Sailing Club Software provides IT support for the event and a big part of that is keeping track of who is on, and safely off, the water. Way back that meant manually comparing multiple paper signing sheets - slow and error-prone.

More recently we’ve used eTally by phone – a great improvement that enables the Safety Officer to wrap up so much more quickly. Nevertheless paper signing sheets were retained for the small minority who couldn’t, or wouldn’t, take the technology route.

This year we introduced eTally Kiosk in the expectation it would prove an acceptable alternative for that minority. The paper sheets were still there and right next to them was Kiosk. (We’ll talk about the mechanics of that in the next post.)

When introducing new technology you can never tell whether it’s going to sink or swim. It’s was gratifying to discover that for Kiosk it was very much the latter! 


Competitors of all ages got the hang of it straight away and thought it was a great idea. 

The number of paper signers went from a diehard handful on day 1 to zero on the final day.



Post-event analysis showed that overall competitors were 60/40 in favour of eTally by phone. That was 70/30 at eTally afloat time shifting to almost exactly 50/50 for eTally ashore. You can see how that makes sense.


So a highly successful first outing for Kiosk and, most importantly, all competitors were accounted for, and the safety team stood down, in record time. Mission accomplished.


Friday 29 September 2023

Introducing eTally Kiosk

In our previous post we looked at why tallying is an important factor for competitor safety, and how eTally by phone is a logical progression. Now we are introducing eTally Kiosk - a new way for competitors to sign afloat and ashore.

Think of Kiosk as a communal, shared version of eTally by phone, available on a tablet computer strategically positioned in your clubhouse.

Before racing, competitors walk up, identify themselves, say they are sailing, make way for the next person.

Once ashore, it’s the same but they can also declare whether they finished, or not.

Here’s the process in pictures


1:
Identify  2:Confirm  3:eTally  4:Next person


Kiosk doesn’t replace eTally by phone, the two coexist and people can mix and match as suits them best.

It runs in any web browser and on any internet connected device but is targeted at touch-screen tablets. Chrome on a 10 inch Android tablet is a good bet.

Looking for an event to give Kiosk some serious beta testing, we decided on Chichester Harbour Race Week at Hayling Island. 400 competitors over a 5 day regatta should be tough enough!
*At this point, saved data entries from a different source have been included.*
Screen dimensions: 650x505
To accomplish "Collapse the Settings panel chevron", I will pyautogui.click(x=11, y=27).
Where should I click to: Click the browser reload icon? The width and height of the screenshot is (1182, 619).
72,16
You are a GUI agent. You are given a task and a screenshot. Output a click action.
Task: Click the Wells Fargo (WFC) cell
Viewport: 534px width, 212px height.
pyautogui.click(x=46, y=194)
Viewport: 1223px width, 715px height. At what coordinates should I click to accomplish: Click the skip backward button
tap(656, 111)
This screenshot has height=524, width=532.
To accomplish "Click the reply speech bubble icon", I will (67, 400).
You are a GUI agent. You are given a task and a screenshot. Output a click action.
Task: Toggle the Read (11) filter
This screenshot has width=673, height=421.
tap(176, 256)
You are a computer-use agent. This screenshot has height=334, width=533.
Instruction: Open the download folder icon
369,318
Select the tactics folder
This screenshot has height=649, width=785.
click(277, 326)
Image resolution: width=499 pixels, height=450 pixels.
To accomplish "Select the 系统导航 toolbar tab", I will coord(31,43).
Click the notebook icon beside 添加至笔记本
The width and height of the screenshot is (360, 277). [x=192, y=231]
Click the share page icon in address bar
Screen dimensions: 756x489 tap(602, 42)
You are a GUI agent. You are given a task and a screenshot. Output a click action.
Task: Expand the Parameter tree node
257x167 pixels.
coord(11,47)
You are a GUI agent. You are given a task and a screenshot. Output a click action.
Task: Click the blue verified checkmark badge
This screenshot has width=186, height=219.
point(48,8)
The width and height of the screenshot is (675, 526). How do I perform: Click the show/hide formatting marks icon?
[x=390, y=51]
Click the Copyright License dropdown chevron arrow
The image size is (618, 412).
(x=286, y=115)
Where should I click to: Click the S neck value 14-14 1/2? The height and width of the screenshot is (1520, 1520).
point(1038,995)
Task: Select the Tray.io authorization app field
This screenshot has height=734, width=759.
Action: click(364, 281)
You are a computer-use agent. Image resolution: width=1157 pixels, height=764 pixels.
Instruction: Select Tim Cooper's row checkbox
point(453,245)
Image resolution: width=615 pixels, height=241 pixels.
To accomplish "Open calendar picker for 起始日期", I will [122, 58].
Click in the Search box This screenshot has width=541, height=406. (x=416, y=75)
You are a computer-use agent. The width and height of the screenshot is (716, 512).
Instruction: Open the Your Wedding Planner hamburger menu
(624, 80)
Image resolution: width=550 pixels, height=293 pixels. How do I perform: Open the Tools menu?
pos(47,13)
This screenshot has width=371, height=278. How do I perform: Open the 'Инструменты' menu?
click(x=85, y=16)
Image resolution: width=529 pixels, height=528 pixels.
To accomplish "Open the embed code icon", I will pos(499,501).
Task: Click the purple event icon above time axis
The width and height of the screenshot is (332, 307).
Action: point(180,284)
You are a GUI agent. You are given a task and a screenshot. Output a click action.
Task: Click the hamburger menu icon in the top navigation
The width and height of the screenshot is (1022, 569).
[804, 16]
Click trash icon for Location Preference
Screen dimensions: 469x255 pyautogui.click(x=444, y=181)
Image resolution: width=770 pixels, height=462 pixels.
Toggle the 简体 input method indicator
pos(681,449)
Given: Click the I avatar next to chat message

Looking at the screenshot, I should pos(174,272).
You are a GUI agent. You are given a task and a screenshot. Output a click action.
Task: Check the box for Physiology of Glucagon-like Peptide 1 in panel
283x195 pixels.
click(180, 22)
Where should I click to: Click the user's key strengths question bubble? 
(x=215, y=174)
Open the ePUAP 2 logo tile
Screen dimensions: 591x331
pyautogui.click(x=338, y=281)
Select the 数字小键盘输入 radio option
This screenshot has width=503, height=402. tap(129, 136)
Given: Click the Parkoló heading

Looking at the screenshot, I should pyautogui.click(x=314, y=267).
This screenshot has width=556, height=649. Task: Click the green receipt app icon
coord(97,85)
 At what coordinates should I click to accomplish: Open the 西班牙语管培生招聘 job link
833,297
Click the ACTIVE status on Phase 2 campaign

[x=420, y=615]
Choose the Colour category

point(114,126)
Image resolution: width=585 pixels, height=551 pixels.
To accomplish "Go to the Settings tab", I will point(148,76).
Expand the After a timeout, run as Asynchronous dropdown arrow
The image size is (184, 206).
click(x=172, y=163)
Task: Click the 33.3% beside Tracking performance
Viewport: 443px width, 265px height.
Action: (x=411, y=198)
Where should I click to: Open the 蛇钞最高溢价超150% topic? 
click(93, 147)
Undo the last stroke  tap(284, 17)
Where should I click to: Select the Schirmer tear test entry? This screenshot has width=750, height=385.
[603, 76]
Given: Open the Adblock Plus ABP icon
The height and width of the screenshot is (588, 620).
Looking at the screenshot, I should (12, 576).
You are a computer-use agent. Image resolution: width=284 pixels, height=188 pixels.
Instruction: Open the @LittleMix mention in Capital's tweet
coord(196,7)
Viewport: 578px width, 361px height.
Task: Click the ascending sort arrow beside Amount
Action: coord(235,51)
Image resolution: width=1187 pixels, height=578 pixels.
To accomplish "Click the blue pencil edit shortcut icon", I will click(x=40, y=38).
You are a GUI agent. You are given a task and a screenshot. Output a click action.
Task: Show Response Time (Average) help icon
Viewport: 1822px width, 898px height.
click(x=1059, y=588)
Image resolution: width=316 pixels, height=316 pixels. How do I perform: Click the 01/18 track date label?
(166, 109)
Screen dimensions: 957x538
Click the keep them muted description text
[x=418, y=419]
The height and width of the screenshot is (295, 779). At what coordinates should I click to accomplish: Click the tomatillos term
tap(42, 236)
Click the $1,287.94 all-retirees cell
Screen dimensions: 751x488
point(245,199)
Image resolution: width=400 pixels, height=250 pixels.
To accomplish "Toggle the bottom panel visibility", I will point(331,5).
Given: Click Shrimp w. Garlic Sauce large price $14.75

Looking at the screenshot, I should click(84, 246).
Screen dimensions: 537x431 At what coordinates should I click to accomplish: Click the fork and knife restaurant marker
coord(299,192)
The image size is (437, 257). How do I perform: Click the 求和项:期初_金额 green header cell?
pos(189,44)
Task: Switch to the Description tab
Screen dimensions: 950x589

And how did it go? Very well indeed. The competitors loved it and the kit was trouble free.

Or to be precise, very, very nearly trouble free! The gory, and amusing, details will be revealed in a subsequent post.

Meanwhile, Kiosk is available for you now. See the eTally Kiosk Help topic for how to use.


Sunday 24 September 2023

Tallying – Traditional Technology: Updated

 I counted them out and I counted them all back in again.”

This famous quote from a Falklands War reporter sums up a simple technique that’s long been used to account for people, livestock, any items that depart and are expected to return.



To this day counting competitors is a mainstay of sailing event safety management: you know who has gone afloat and you know who has come back. If the two lists don’t match then search procedures kick in.

The familiar tally board works well when competitors are known, controlled and relatively few in number. When you have a long entry list and can’t be sure who is going to turn up, or you need them to declare whether, or not, they sailed the course, then signing sheets are the way to go. But then you have the problem of comparing scribbles!



SailEvent eTally replaces signing on paper with everyday technology – mobile phones. 




 




Then the clever thing is that SailEvent collates and compares, in real time, the lists of those who went sailing with those who have returned. Any discrepancy is immediately obvious.

These screenshots are from the SailEvent Race Team app taken during the ‘Admirals Cuppa’, an invitation event for illustration only!





Now apply the all important afloat but NOT ashore filter and where’s Rodney!?

Time to start looking for him.






In this blog post we’ve shown how SailEvent’s eTally feature brings today’s thinking to traditional tallying.